About this exercise »
Retype each record exactly, please. Skip none.

Supplied material »
◇ ◇ ◇ ◇ ◇

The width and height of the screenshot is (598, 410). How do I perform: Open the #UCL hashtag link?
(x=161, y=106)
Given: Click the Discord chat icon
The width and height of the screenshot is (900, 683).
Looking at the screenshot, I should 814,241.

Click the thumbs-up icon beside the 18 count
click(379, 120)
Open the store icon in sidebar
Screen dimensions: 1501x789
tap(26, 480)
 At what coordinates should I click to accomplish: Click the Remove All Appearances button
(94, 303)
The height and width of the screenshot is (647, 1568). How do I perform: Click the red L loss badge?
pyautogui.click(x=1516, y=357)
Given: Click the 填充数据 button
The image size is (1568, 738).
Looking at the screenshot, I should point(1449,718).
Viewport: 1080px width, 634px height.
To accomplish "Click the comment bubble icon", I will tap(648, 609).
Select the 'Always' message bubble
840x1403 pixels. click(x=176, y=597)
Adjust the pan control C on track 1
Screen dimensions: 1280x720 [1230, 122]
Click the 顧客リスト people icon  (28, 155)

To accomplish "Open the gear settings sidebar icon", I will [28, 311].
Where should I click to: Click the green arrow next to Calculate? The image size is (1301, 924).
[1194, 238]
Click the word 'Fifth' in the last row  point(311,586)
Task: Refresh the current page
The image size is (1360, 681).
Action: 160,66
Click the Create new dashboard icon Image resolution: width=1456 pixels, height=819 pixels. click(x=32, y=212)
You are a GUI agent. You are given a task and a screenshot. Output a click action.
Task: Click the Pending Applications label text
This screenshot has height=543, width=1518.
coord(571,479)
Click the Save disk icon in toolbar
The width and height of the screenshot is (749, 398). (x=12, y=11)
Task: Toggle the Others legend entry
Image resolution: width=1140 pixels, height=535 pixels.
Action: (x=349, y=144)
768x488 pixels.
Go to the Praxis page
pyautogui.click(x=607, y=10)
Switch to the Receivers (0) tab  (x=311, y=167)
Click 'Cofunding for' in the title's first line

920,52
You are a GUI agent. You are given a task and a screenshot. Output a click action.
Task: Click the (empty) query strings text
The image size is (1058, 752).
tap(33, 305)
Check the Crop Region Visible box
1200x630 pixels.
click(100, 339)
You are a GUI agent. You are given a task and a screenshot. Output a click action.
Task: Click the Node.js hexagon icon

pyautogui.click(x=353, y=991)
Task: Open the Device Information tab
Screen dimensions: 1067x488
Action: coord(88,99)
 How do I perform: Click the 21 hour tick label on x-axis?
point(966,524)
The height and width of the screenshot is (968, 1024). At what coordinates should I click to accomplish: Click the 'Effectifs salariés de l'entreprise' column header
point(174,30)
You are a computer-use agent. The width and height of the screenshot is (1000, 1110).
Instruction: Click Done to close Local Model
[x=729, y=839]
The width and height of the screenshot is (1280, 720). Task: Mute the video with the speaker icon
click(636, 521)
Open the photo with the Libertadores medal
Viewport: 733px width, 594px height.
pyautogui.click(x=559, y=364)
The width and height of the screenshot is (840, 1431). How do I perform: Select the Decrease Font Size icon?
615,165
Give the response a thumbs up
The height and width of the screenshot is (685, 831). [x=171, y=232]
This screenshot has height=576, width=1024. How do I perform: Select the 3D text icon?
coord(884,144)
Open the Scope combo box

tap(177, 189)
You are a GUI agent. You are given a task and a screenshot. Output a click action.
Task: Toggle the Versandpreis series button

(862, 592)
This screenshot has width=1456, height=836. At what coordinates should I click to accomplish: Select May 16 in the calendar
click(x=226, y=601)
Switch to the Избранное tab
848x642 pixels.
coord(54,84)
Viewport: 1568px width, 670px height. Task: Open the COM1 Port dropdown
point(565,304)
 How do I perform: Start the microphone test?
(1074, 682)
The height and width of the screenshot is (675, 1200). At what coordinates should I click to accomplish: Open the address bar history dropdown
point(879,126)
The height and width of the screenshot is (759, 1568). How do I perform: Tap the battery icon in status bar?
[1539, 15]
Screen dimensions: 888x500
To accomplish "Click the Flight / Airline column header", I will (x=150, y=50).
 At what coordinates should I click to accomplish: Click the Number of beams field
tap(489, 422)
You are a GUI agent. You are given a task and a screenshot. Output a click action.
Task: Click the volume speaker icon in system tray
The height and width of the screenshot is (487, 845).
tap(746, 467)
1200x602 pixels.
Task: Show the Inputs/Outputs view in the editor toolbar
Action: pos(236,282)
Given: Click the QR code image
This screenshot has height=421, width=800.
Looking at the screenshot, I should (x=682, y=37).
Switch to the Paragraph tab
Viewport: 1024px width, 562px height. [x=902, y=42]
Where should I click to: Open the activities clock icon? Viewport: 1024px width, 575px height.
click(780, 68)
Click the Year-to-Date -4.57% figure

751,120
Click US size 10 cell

◇ ◇ ◇ ◇ ◇

Result »
The width and height of the screenshot is (598, 410). How do I perform: Open the #UCL hashtag link?
(x=161, y=106)
Given: Click the Discord chat icon
The width and height of the screenshot is (900, 683).
Looking at the screenshot, I should 814,241.

Click the thumbs-up icon beside the 18 count
click(379, 120)
Open the store icon in sidebar
Screen dimensions: 1501x789
tap(26, 480)
 At what coordinates should I click to accomplish: Click the Remove All Appearances button
(94, 303)
The height and width of the screenshot is (647, 1568). How do I perform: Click the red L loss badge?
pyautogui.click(x=1516, y=357)
Given: Click the 填充数据 button
The image size is (1568, 738).
Looking at the screenshot, I should point(1449,718).
Viewport: 1080px width, 634px height.
To accomplish "Click the comment bubble icon", I will tap(648, 609).
Select the 'Always' message bubble
840x1403 pixels. click(x=176, y=597)
Adjust the pan control C on track 1
Screen dimensions: 1280x720 [1230, 122]
Click the 顧客リスト people icon  (28, 155)

To accomplish "Open the gear settings sidebar icon", I will [28, 311].
Where should I click to: Click the green arrow next to Calculate? The image size is (1301, 924).
[1194, 238]
Click the word 'Fifth' in the last row  point(311,586)
Task: Refresh the current page
The image size is (1360, 681).
Action: 160,66
Click the Create new dashboard icon Image resolution: width=1456 pixels, height=819 pixels. click(x=32, y=212)
You are a GUI agent. You are given a task and a screenshot. Output a click action.
Task: Click the Pending Applications label text
This screenshot has height=543, width=1518.
coord(571,479)
Click the Save disk icon in toolbar
The width and height of the screenshot is (749, 398). (x=12, y=11)
Task: Toggle the Others legend entry
Image resolution: width=1140 pixels, height=535 pixels.
Action: (x=349, y=144)
768x488 pixels.
Go to the Praxis page
pyautogui.click(x=607, y=10)
Switch to the Receivers (0) tab  (x=311, y=167)
Click 'Cofunding for' in the title's first line

920,52
You are a GUI agent. You are given a task and a screenshot. Output a click action.
Task: Click the (empty) query strings text
The image size is (1058, 752).
tap(33, 305)
Check the Crop Region Visible box
1200x630 pixels.
click(100, 339)
You are a GUI agent. You are given a task and a screenshot. Output a click action.
Task: Click the Node.js hexagon icon

pyautogui.click(x=353, y=991)
Task: Open the Device Information tab
Screen dimensions: 1067x488
Action: coord(88,99)
 How do I perform: Click the 21 hour tick label on x-axis?
point(966,524)
The height and width of the screenshot is (968, 1024). At what coordinates should I click to accomplish: Click the 'Effectifs salariés de l'entreprise' column header
point(174,30)
You are a computer-use agent. The width and height of the screenshot is (1000, 1110).
Instruction: Click Done to close Local Model
[x=729, y=839]
The width and height of the screenshot is (1280, 720). Task: Mute the video with the speaker icon
click(636, 521)
Open the photo with the Libertadores medal
Viewport: 733px width, 594px height.
pyautogui.click(x=559, y=364)
The width and height of the screenshot is (840, 1431). How do I perform: Select the Decrease Font Size icon?
615,165
Give the response a thumbs up
The height and width of the screenshot is (685, 831). [x=171, y=232]
This screenshot has height=576, width=1024. How do I perform: Select the 3D text icon?
coord(884,144)
Open the Scope combo box

tap(177, 189)
You are a GUI agent. You are given a task and a screenshot. Output a click action.
Task: Toggle the Versandpreis series button

(862, 592)
This screenshot has width=1456, height=836. At what coordinates should I click to accomplish: Select May 16 in the calendar
click(x=226, y=601)
Switch to the Избранное tab
848x642 pixels.
coord(54,84)
Viewport: 1568px width, 670px height. Task: Open the COM1 Port dropdown
point(565,304)
 How do I perform: Start the microphone test?
(1074, 682)
The height and width of the screenshot is (675, 1200). At what coordinates should I click to accomplish: Open the address bar history dropdown
point(879,126)
The height and width of the screenshot is (759, 1568). How do I perform: Tap the battery icon in status bar?
[1539, 15]
Screen dimensions: 888x500
To accomplish "Click the Flight / Airline column header", I will (x=150, y=50).
 At what coordinates should I click to accomplish: Click the Number of beams field
tap(489, 422)
You are a GUI agent. You are given a task and a screenshot. Output a click action.
Task: Click the volume speaker icon in system tray
The height and width of the screenshot is (487, 845).
tap(746, 467)
1200x602 pixels.
Task: Show the Inputs/Outputs view in the editor toolbar
Action: pos(236,282)
Given: Click the QR code image
This screenshot has height=421, width=800.
Looking at the screenshot, I should (x=682, y=37).
Switch to the Paragraph tab
Viewport: 1024px width, 562px height. [x=902, y=42]
Where should I click to: Open the activities clock icon? Viewport: 1024px width, 575px height.
click(780, 68)
Click the Year-to-Date -4.57% figure

751,120
Click US size 10 cell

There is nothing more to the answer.